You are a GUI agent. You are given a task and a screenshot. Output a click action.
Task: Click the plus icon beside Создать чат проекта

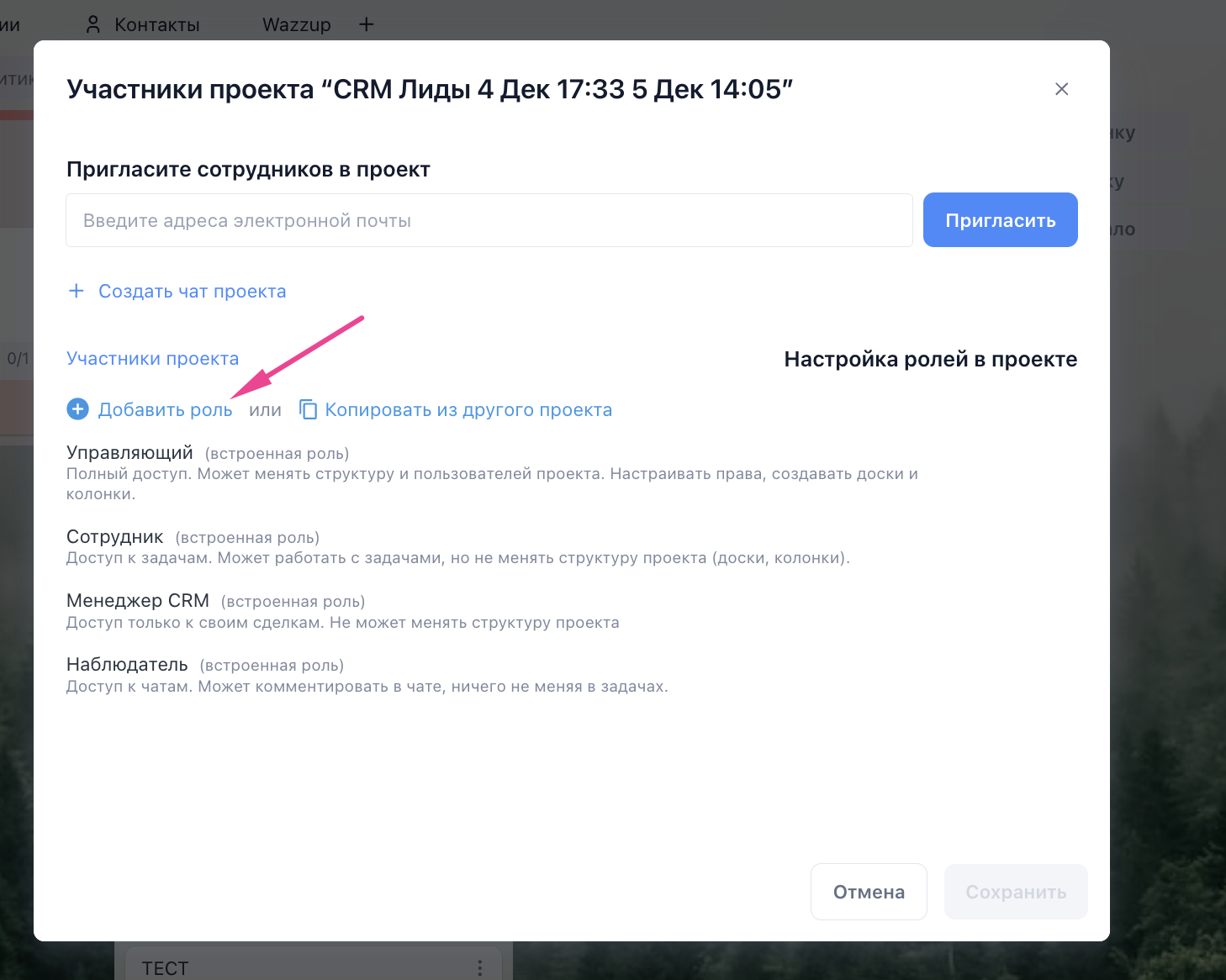click(77, 291)

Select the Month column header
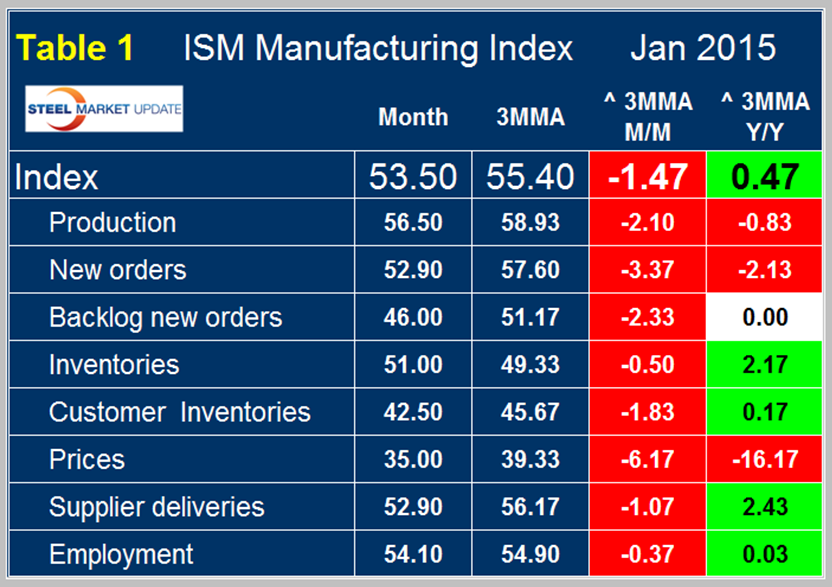(x=413, y=117)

☆ ☆ ☆

## What to do
Your task is to restate word for word the lines from the line holding "Task: Click the" through the final line of the listing, both included, but none of the pictures.

## The answer
Task: Click the plus icon beside Создать чат проекта

click(77, 291)

Select the Month column header
(x=413, y=117)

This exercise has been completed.